O repasse será escalonado ao longo de três anos. Em 2026, 1% dos recursos arrecadados irá ao fundo. A fatia sobe para 2% em 2027 e chega a 3% a partir de 2028. Como o texto sofreu alterações durante a tramitação no Congresso, a versão final ainda depende da sanção presidencial para produzir efeitos.
Reforço imediato pela via do Tesouro
Além do percentual vinculado à arrecadação, a medida autoriza o governo a ampliar já em 2026 as dotações do Funapol em até R$ 200 milhões, com recursos livres do Tesouro Nacional. O plano anual de aplicação do fundo pode custear despesas com a saúde dos servidores da Polícia Federal, incluindo parcelas de caráter indenizatório e a indenização por disponibilidade.
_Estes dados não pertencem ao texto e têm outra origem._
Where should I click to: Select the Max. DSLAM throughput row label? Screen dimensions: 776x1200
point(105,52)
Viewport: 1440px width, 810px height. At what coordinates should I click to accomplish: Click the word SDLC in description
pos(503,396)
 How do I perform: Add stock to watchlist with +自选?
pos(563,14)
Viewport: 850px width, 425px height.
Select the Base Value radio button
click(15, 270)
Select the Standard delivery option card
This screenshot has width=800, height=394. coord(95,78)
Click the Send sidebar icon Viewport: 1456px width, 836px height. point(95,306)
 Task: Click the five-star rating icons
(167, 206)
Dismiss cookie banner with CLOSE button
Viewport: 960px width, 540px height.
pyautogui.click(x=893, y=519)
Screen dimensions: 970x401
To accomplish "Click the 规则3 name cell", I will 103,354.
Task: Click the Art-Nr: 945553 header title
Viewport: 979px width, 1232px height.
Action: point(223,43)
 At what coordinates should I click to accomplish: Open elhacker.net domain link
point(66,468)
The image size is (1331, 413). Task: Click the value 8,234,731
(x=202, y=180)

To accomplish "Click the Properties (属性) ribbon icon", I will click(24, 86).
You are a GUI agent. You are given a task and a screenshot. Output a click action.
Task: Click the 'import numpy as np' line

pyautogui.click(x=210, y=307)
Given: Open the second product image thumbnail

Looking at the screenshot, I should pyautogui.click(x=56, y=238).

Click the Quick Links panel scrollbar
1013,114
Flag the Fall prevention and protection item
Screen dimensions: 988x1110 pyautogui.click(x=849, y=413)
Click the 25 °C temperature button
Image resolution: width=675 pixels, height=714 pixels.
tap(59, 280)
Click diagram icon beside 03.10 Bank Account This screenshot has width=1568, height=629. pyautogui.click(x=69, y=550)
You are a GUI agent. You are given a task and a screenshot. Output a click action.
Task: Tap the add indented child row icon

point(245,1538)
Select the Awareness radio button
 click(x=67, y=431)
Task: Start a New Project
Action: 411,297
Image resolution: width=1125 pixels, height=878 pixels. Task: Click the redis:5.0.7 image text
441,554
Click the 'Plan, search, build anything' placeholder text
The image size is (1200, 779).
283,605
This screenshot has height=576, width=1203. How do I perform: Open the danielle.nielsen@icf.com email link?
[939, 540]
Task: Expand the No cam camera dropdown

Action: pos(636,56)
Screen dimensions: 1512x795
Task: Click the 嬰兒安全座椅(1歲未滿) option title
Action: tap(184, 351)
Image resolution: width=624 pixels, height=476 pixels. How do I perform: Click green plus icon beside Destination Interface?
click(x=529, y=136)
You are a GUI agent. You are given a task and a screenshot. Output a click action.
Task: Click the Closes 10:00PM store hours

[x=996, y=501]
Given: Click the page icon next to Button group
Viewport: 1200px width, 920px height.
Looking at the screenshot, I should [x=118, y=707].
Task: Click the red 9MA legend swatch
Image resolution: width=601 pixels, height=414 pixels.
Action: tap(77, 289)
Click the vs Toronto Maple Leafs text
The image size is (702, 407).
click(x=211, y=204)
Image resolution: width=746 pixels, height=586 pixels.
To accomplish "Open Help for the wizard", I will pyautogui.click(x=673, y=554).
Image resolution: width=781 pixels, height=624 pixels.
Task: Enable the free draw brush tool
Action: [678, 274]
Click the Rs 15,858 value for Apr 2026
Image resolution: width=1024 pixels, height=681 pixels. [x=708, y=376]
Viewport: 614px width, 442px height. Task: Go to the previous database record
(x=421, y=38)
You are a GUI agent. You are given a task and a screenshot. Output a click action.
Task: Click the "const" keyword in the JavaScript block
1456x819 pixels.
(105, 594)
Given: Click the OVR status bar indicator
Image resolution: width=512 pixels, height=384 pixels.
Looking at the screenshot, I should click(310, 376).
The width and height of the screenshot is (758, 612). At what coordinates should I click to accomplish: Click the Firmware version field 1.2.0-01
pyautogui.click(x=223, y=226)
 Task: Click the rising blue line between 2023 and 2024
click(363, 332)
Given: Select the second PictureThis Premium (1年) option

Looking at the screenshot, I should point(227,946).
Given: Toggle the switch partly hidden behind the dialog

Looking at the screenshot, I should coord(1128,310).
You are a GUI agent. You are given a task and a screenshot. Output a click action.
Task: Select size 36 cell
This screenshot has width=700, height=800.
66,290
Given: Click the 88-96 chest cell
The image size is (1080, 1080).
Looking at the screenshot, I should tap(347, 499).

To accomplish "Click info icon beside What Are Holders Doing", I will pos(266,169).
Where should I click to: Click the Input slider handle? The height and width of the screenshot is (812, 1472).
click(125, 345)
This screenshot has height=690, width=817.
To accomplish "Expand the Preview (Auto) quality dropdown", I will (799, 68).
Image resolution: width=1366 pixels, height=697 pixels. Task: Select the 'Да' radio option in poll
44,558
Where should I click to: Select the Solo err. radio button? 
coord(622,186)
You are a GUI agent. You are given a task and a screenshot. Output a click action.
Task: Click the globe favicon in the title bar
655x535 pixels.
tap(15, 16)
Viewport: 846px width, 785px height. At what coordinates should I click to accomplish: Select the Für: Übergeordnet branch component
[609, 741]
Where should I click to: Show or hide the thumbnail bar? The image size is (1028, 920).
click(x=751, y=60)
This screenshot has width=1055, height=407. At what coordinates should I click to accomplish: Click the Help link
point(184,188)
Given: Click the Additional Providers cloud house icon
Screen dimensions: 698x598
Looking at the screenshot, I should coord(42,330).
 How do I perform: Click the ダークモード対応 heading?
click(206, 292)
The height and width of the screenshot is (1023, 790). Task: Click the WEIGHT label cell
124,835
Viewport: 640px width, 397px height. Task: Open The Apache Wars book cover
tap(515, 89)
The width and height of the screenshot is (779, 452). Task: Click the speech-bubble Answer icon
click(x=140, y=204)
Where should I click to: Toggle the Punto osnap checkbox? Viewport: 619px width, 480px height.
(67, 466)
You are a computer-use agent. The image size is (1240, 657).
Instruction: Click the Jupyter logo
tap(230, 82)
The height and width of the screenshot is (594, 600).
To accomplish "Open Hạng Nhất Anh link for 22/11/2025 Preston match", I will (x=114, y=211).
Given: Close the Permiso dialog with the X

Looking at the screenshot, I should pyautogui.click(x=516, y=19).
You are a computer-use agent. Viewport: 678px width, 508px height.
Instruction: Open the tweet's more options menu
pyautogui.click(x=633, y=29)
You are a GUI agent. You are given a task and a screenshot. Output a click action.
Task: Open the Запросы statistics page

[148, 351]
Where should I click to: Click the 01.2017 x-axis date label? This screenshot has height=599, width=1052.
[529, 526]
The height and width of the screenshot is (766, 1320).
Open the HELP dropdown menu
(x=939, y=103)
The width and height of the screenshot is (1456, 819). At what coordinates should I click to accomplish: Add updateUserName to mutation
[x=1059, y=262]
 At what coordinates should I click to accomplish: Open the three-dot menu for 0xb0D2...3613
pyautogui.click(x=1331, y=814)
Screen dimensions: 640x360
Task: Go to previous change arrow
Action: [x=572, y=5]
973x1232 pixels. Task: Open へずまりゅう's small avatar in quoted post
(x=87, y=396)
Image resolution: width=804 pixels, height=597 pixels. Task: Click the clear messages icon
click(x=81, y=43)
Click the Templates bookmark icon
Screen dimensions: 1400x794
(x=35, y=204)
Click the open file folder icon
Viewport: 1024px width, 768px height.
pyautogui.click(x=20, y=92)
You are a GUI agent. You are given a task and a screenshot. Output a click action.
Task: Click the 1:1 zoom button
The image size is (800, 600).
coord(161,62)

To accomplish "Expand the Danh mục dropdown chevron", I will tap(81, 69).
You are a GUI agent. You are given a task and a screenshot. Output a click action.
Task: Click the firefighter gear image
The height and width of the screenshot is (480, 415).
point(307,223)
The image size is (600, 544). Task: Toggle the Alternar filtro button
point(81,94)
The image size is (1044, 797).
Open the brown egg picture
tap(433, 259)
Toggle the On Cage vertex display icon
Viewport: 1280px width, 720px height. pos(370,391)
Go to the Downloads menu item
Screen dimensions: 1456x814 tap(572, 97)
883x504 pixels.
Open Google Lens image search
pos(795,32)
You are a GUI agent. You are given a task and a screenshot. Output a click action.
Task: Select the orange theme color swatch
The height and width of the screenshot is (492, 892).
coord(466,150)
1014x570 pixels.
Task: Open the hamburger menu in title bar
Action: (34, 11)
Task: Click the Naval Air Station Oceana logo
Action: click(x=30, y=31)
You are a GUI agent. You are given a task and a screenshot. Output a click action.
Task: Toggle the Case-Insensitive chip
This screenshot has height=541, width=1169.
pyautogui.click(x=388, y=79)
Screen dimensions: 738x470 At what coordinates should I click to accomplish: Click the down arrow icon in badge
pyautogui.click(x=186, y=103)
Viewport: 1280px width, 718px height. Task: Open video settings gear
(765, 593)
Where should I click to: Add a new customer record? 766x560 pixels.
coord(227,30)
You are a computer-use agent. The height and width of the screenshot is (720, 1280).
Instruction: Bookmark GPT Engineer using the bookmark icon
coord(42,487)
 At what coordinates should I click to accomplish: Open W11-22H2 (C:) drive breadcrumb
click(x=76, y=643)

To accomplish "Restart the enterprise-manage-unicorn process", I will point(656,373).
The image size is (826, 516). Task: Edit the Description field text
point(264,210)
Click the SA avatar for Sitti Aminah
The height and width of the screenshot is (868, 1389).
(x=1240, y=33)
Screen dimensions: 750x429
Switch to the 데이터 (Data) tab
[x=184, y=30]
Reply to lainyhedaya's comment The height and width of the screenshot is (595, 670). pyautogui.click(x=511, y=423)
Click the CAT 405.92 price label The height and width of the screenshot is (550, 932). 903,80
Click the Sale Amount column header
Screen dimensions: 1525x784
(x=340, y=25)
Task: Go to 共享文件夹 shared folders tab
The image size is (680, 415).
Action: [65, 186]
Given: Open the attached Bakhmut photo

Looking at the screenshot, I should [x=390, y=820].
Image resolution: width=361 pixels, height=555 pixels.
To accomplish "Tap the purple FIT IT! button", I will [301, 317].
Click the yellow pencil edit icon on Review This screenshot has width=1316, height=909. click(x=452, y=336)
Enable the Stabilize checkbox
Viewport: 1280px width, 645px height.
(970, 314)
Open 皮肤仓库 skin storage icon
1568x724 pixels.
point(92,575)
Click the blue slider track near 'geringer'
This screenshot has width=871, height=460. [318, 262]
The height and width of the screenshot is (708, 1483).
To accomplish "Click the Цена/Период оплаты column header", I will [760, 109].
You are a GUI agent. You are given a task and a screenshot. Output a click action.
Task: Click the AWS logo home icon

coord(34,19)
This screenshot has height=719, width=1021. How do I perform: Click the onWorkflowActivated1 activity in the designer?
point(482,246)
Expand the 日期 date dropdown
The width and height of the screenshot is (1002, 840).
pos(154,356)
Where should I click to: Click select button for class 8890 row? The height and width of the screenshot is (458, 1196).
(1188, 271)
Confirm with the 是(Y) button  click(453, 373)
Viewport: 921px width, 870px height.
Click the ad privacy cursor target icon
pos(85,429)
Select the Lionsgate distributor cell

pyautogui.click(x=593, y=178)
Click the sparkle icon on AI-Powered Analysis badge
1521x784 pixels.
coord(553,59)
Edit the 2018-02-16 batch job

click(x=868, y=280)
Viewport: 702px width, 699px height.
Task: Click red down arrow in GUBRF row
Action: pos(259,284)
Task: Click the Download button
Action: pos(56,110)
Arrecadação do setor vira fonte de segurança pública
A decisão amarra parte do dinheiro do mercado regulado de apostas ao financiamento de uma atividade de Estado. É uma sinalização de como o setor deixou de ser apenas objeto de fiscalização para se tornar fonte relevante de receita pública. O mercado fechou seu primeiro ano com R$ 8,8 bilhões arrecadados e manteve a arrecadação em alta ao longo de 2026. Agora passa a ter uma fração dessa receita destinada por lei à Polícia Federal.
Para o setor, a mudança adiciona uma camada de vinculação orçamentária sobre uma base que já reúne 187 plataformas autorizadas pela Secretaria de Prêmios e Apostas. A tramitação da medida pode ser acompanhada no portal do Senado Federal.